11 Replies Latest reply on Sep 3, 2016 11:51 AM by Henry_2

    Record creation, only if it does not yet exist

    Henry_2

      Hi,

       

      In a record creation script I'm unsure how to prevent looping through records it has already created (preventing that would save a lot of time). Hope someone is able to help out:

       

      I have these five tables (altered a bit for clarity):

      1) stores (eg 'english store' and 'dutch store')

      2) products

      3) images

      4) product_image_join (key fields are: productId, imageId)

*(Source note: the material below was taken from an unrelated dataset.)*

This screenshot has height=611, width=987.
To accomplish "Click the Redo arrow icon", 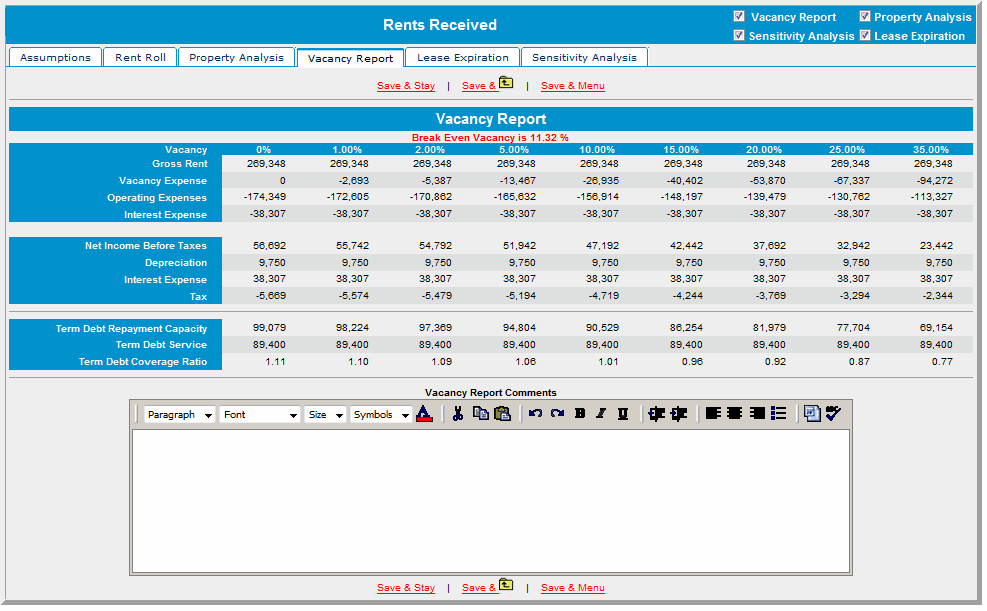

      5) product_image_join_store_specific (key fields are: productId, imageId, storeId)

       

      Now for each record that exists in table 4 I want to create records in table 5, for each store. For example because the records would hold info whether to show the image for the store or not.

       

      What does succeed?

      I can create a script looping all records of table 4, and then for each store creating records in table 5. I currently create these records using table relations (connected three global fields of a selector table with the three key fields of table 5), I believe the method I use is also known as magic key. That runs reliable.
      Unfortunately it will loop all, also those already created, simply because I don't check at all which still need creation or not.

       

      My challenge

      How do I check which have already been created and only create the new ones?

       

      I was thinking about doing a sql query that would check which combinations do not yet exist and then create only those, I have not yet figured out just yet which steps to take exactly to get this working.

       

      Hope someone is willing to help me out,

       

      Thanks,

       

      Henry

        • 1. Re: Record creation, only if it does not yet exist
          erolst

          Henry_2 wrote:

          I can create a script looping all records of table 4, and then for each store creating records in table 5. I currently create these records using table relations (connected three global fields of a selector table with the three key fields of table 5), I believe the method I use is also known as magic key. That runs reliable.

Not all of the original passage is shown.